On November 30, 2014, the National Hurricane Center in Miami, Florida, published its final monthly summary and its season-end report for the 2014 tropical storm season in the Atlantic Basin (North Atlantic, Caribbean Sea, and Gulf of Mexico). The Atlantic season runs June 1-November 30. The report is available online at http://www.nhc.noaa.gov/text/MIATWSAT.shtml.
No tropical storms formed during November 2014. The Hurricane Center’s report noted that during the period 1981-2010, a named tropical storm has formed in November in about 7 out of every 10 years, and a hurricane has formed about every other year.
Overall during 2014, eight named storms occurred, six of which became hurricanes and two of those became “major” hurricanes (Category 3 or above). The annual average seen during the 30-year period 1981-2010 is 12 named storms, six hurricanes, and three major hurricanes. The report also noted that the “accumulated cyclone energy” for 2013—combining strength and duration of storms—was about 63 percent below the 1981-2010 average.
Below is the Hurricane Center’s list of all tropical depressions, tropical storms, and hurricanes in the Atlantic basin in 2014, with their dates of occurrence and maximum wind speeds (H = hurricane; MH = major hurricane; TD = tropical depression; TS = tropical storm):
H Arthur – Jul. 1-5 – 100 mph
TD Two – Jul. 21-23 – 35 mph
H Bertha – Aug. 1-6 – 80 mph
H Cristobal – Aug. 23-29 – 85 mph
TS Dolly – Sep. 1-3 – 50 mph
MH Edouard – Sep. 11-19 – 115 mph
H Fay – Oct. 10-13 – 75 mph
MH Gonzalo – Oct. 12-19 – 145 mph
TS Hanna – Oct 22-28 – 40 mph
When completed, reports on individual 2014 storms (including tracks) will be available online at http://www.nhc.noaa.gov/2014atlan.shtml.
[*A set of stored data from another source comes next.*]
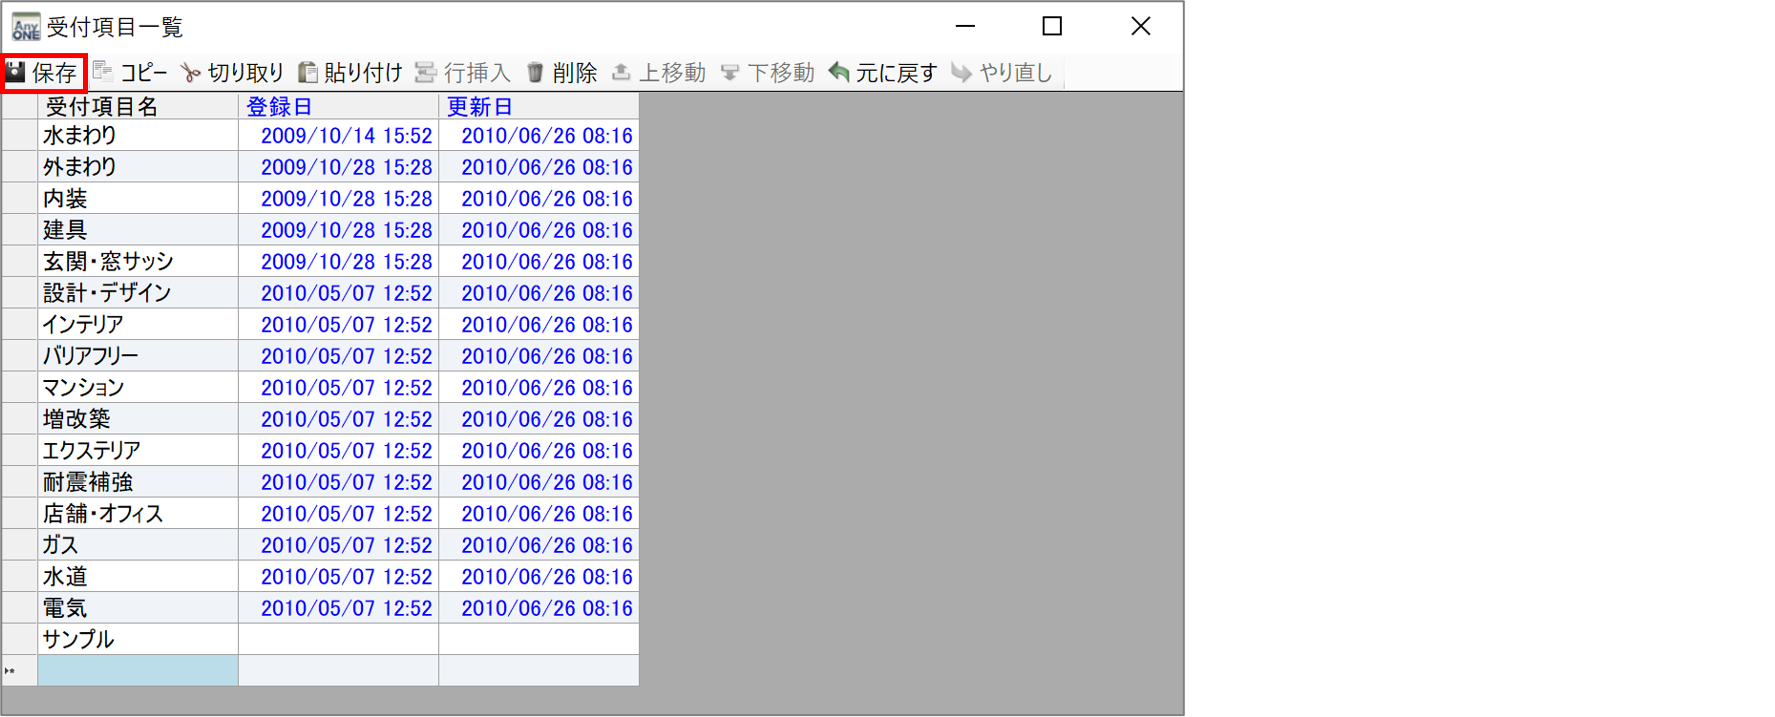Click the 元に戻す (Undo) arrow icon
Screen dimensions: 1775x717
[839, 72]
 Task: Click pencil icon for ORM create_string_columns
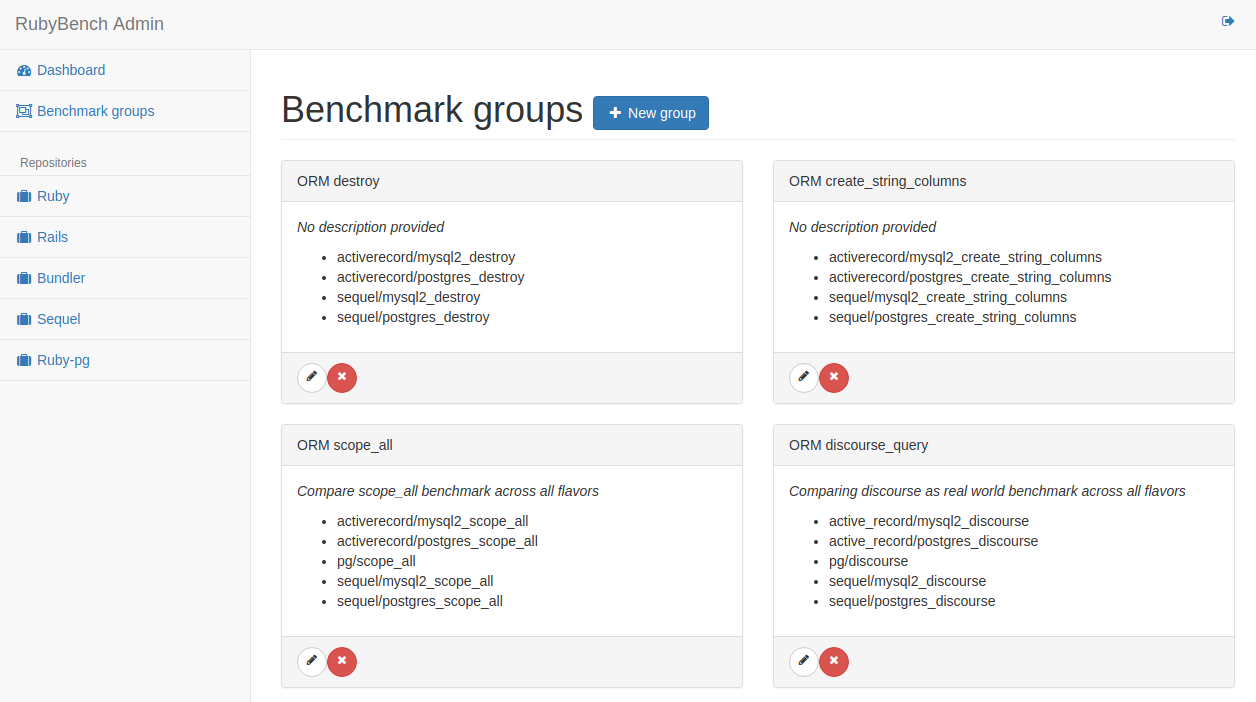[x=804, y=378]
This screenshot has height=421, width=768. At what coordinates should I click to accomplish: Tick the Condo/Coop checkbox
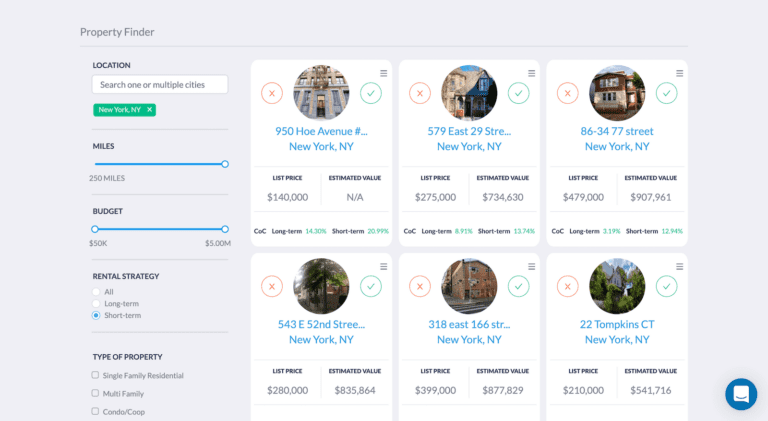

The archive of Hurricane Center advisories on these storms is available online at http://www.nhc.noaa.gov/archive/2014/.
Below is the Hurricane Center’s graph of preliminary (subject to verification) tracks of Atlantic tropical storms and hurricanes in 2014, as of 12-2-14.
A November 24, 2014, National Oceanic and Atmospheric Administration (NOAA) news release on the 2013 tropical storm season (available online at http://www.noaanews.noaa.gov/stories2014/20141124_hurricaneseasonwrapup_2014.html) noted the following about the Atlantic and Pacific tropical storm seasons:
“The Atlantic hurricane season…will be remembered as a relatively quiet season as was predicted. … Fortunately, much of the U.S. coastline was spared this year with only one land-falling hurricane along the East Coast. … Meanwhile, the eastern North Pacific hurricane season [May 15-November 30] met or exceeded expectations with 20 named storms – the busiest since 1992. Of those, 14 became hurricanes and eight were major hurricanes. … Two hurricanes (Odile and Simon) brought much-needed moisture to the parts of the southwestern U.S., with very heavy rain from Simon causing flooding in some areas. … In the central North Pacific hurricane basin [June 1-November 30 season], there were five named storms (four hurricanes, including a major hurricane, and one tropical storm). … The most notable storm was major Hurricane Iselle, which hit the Big Island of Hawaii in early August as a tropical storm, and was the first tropical cyclone to make landfall in the main Hawaiian Islands since Hurricane Iniki in 1992. Hurricane Ana was also notable in that it was the longest-lived tropical cyclone (13 days) of the season and the longest-lived central Pacific storm of the satellite era.”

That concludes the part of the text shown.